__RECORDS SUPPLIED__.
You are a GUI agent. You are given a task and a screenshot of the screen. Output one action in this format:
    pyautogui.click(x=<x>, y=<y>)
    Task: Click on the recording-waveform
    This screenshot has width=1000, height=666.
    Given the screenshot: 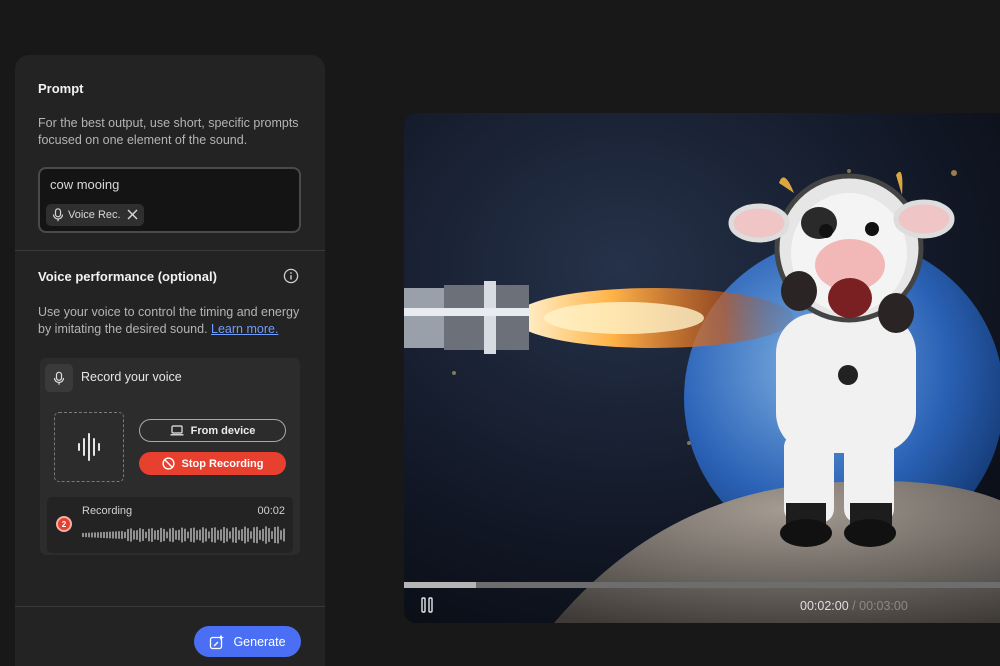 What is the action you would take?
    pyautogui.click(x=184, y=535)
    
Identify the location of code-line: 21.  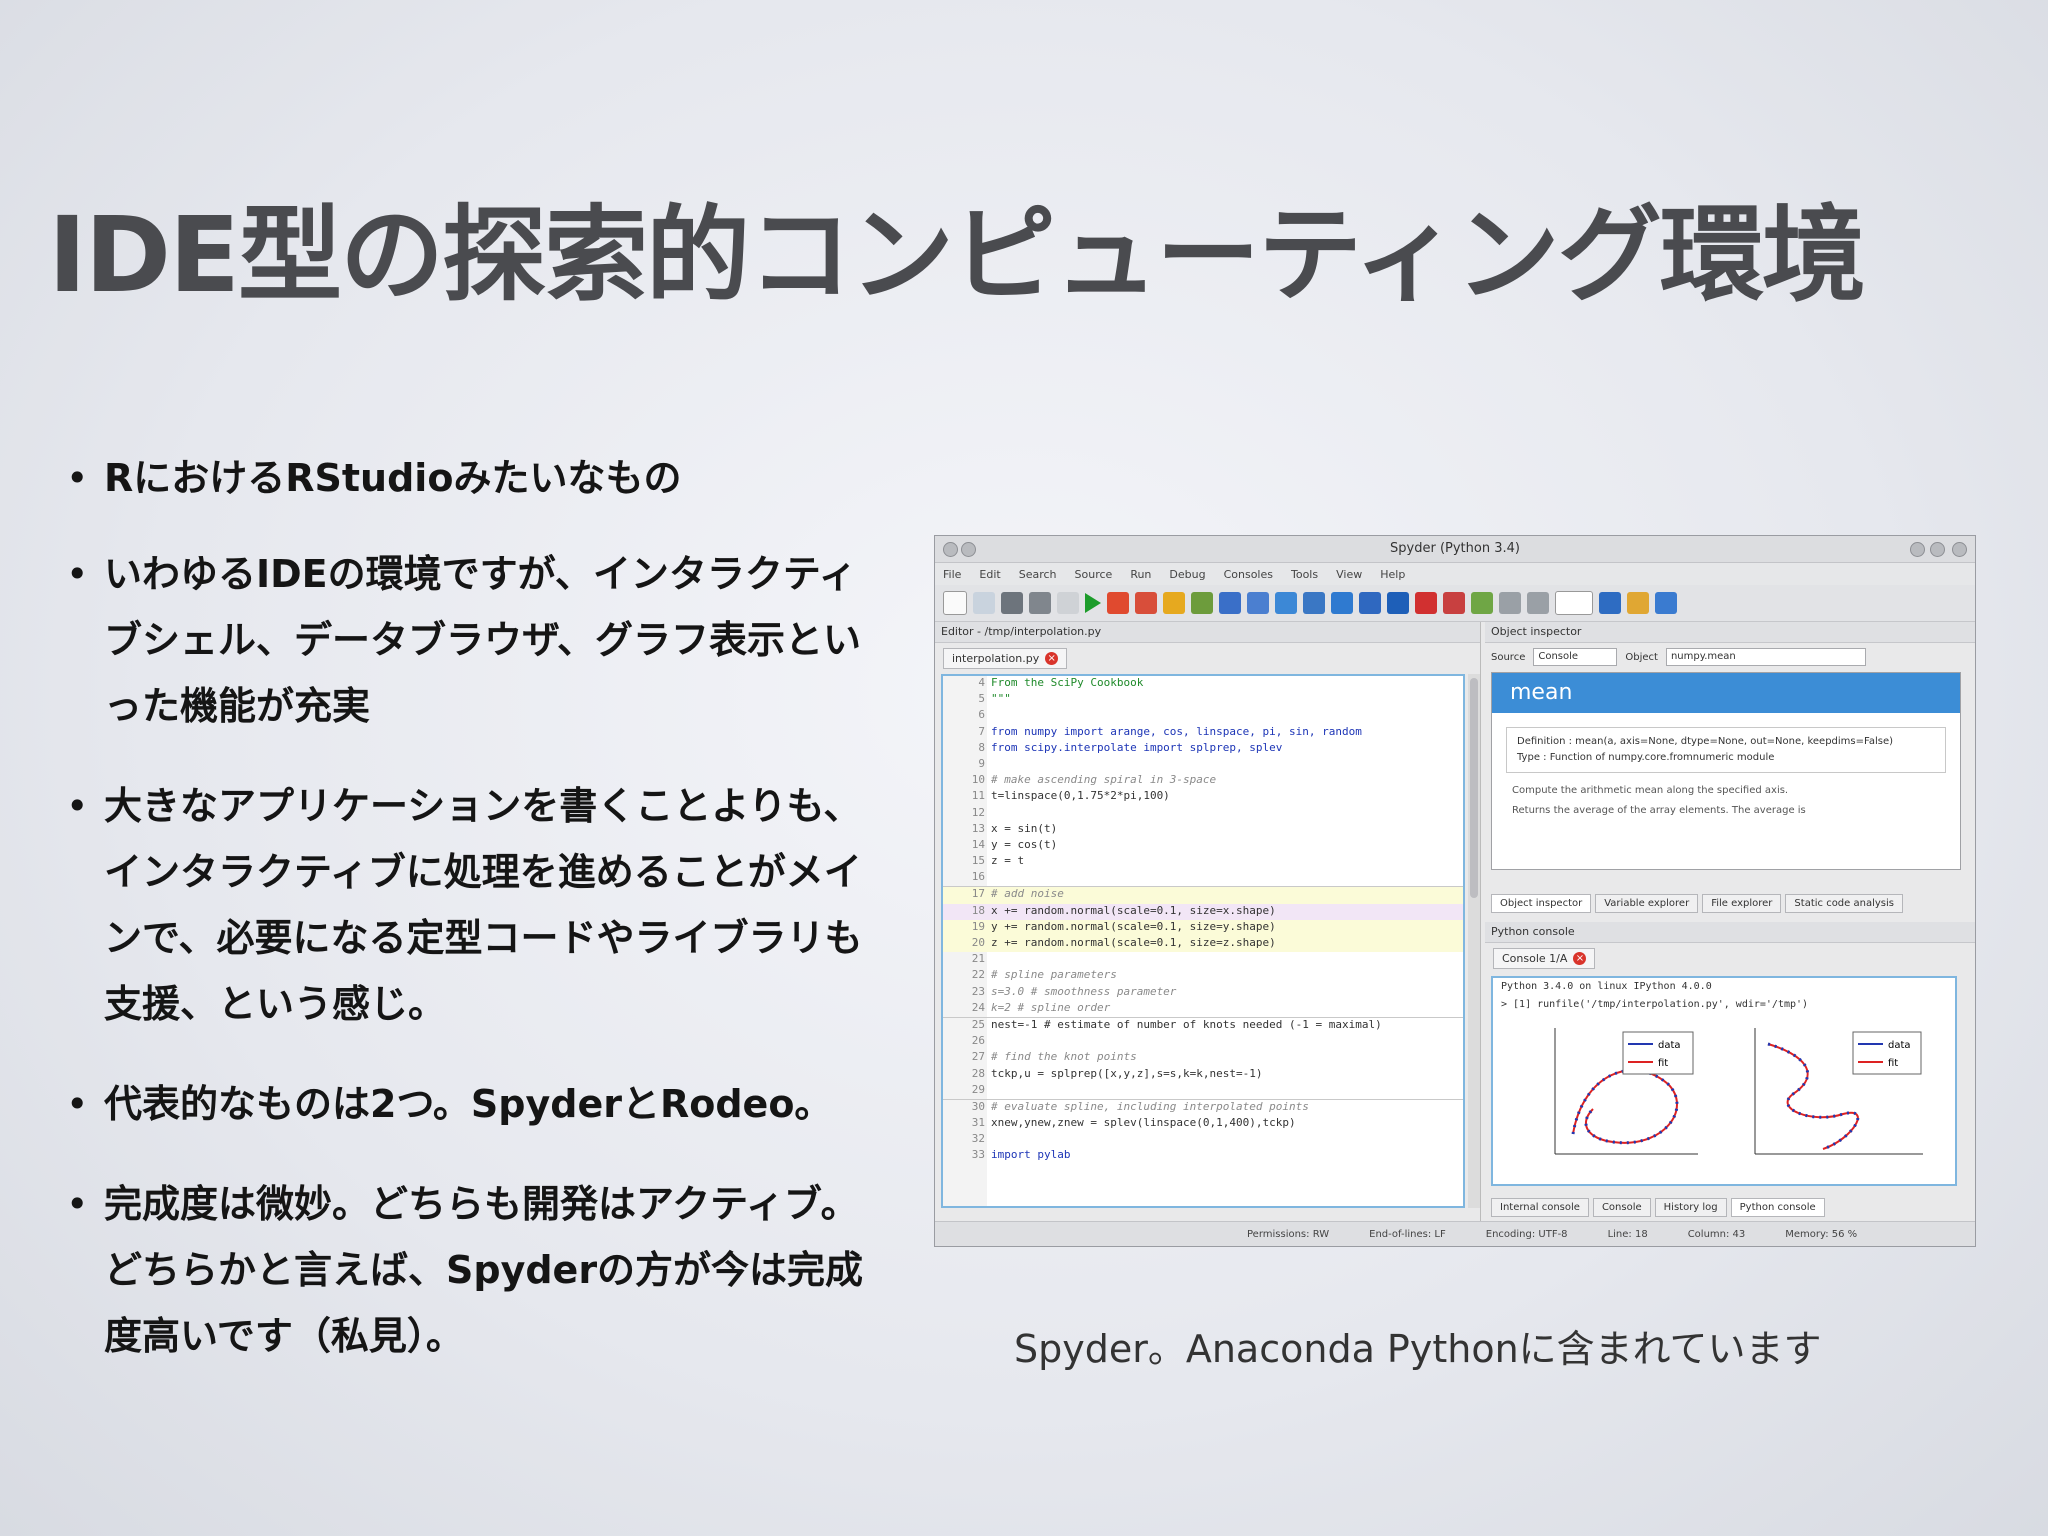
(1203, 960).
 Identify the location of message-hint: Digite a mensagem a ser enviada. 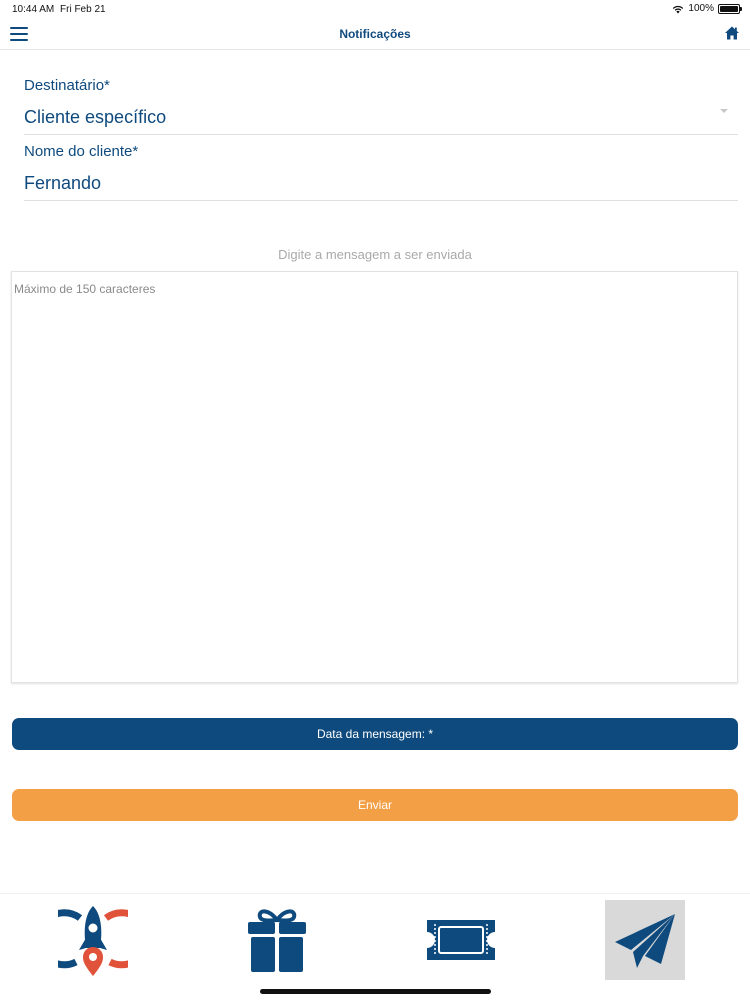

__JOB ITEM__.
Starting with the line containing "Identify the location of code-line: 21." and going on through the end of the material, rewrite those lines with "location" changed to "position" and everything else unchanged. Leave the pictures out.

__ANSWER BOX__.
Identify the position of code-line: 21.  
(1203, 960).
 Identify the position of message-hint: Digite a mensagem a ser enviada. 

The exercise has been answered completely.